600 dias depois da morte de estudante em escola, família ainda espera por Justiça

“A gente quer Justiça. E quer que nenhuma outra criança viva a mesma coisa que minha família viveu”, disse Silvia Helena, mãe da vítima

Imagem Ilustrativa da entrada de uma escola municipal de Ribeirão Preto - Foto: Murilo Badessa.

600 dias. Esse é o tempo decorrido desde a morte do aluno Lucas Costa de Sousa, 13, que morreu eletrocutado por suposta falha elétrica do prédio escola municipal Eduardo Romualdo de Souza, na Vila Virgínia. A família dele, entretanto, ainda espera pela punição aos responsáveis.

“A gente quer Justiça. E quer que nenhuma outra criança viva a mesma coisa que minha família viveu”, disse Silvia Helena, mãe de Lucas. 

O advogado da família, Leonardo Pontes, informou que o processo criminal ainda está na fase de coleta de provas. Segundo a Polícia Civil, o caso ainda está aberto, em fase final de conclusão e deverá apresentar os responsáveis, que podem ser indiciados. 

Sobre a indenização pela morte, o processo, segundo Pontes, está adiantado, mas ainda não tem resultado. “Há muitos trâmites ainda, mas acreditamos que, em alguns meses, tenhamos uma decisão”, disse o advogado. 

Escolas

Na ocasião da morte, o Ministério Público fez um levantamento onde indica que problemas de acessibilidade em 107 das 109 unidades escolares administradas pela prefeitura.

O promotor do MP, Naul Felca, informou que o processo civil que analisa os problemas em escolas da cidade está suspenso, no momento, por conta da pandemia, mas que a prefeitura se comprometeu a realizar reformas nas unidades de saúde da cidade.

Histórico

O estudante de 13 anos morreu no dia 30 de novembro de 2018, após receber uma descarga elétrica enquanto tentava escalar um portão da escola municipal. 

Imagens registradas por câmeras de vigilância mostram o garoto, inicialmente, brincando com colegas no pátio da unidade. Em seguida, ele corre em direção ao local onde acabou morrendo.

Cerca de 20 minutos depois, as câmeras registram os colegas que o encontraram morto e chamaram uma professora. Por fim, é possível ver a chegada de um agente do Serviço Atendimento Móvel de Urgência (SAMU) que tenta reanimá-lo, mas não obtém sucesso.

Prefeitura

Procurada, a Secretaria da Educação informou que, desde 2017, investiu R$ 22,3 milhões em melhorias nas unidades escolares com o objetivo de garantir segurança e conforto aos alunos e profissionais da rede municipal. “As reformas incluem serviços de fundação, alvenaria, pisos, azulejos, consertos de telhado, adequações para pessoas com deficiência, substituição de quadros elétricos, consertos de fiação exposta e vazamentos hidráulicos”.
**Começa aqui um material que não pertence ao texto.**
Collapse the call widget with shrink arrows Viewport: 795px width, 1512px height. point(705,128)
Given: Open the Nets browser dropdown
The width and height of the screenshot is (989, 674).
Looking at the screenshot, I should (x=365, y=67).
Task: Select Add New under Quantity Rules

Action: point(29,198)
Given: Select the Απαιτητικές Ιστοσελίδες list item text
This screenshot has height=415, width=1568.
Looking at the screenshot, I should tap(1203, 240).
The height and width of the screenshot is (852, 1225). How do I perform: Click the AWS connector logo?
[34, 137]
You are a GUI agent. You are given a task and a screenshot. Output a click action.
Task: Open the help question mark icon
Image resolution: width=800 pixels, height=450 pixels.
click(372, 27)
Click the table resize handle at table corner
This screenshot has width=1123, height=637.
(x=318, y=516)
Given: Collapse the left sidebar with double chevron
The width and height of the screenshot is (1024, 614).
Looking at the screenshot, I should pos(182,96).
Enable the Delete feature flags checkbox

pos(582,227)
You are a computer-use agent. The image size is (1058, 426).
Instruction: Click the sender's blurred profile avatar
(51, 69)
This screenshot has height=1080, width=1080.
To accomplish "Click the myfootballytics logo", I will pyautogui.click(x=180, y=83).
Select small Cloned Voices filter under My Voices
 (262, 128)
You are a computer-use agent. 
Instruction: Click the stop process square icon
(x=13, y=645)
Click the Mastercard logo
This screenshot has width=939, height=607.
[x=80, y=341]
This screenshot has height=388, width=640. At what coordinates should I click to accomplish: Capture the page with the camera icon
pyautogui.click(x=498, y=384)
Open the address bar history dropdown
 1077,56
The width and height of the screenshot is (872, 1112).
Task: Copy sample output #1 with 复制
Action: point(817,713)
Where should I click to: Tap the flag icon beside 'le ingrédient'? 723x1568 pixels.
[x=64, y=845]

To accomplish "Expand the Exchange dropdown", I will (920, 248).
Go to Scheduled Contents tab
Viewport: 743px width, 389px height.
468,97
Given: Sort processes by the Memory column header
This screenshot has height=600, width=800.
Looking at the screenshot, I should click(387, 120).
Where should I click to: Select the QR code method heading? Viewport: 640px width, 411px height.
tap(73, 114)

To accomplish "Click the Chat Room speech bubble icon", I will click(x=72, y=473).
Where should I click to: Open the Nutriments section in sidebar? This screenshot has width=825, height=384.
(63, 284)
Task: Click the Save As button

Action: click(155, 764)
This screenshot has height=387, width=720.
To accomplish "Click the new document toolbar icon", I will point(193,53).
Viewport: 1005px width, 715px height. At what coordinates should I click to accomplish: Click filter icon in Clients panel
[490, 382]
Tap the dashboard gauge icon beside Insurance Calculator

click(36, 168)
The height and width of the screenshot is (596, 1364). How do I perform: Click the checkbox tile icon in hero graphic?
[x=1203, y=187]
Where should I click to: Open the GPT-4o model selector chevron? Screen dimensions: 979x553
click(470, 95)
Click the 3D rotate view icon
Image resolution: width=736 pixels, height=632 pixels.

Em nota, a Secretaria da Educação informou ainda que, em 2017, apenas três das 108 escolas municipais possuíam AVCB. Hoje, são 53 escolas com o auto de vistoria obtido, sendo que as demais passam por intervenções para esta aquisição.
“Em relação ao CEMEI Eduardo Romualdo de Souza, a escola foi contemplada com manutenção elétrica e hidráulica, readaptando a fiação para que não fique exposta aos alunos. A passagem antes impedida por grade foi liberada e foi implantado corrimão na escada. A unidade passou, ainda, por obras de melhorias de acessibilidade, pintura, entre outros serviços, incluindo toda a adequação necessária, que resultou na obtenção do Auto de Vistoria do Corpo de Bombeiros em 2019”.

“A Secretaria da Educação lamenta o fato ocorrido e ressalta que todos os laudos feitos pelos órgãos competentes, como a Perícia Criminalística de Ribeirão Preto, foram inconclusivos sobre a causa da morte até o momento”, finaliza a nota.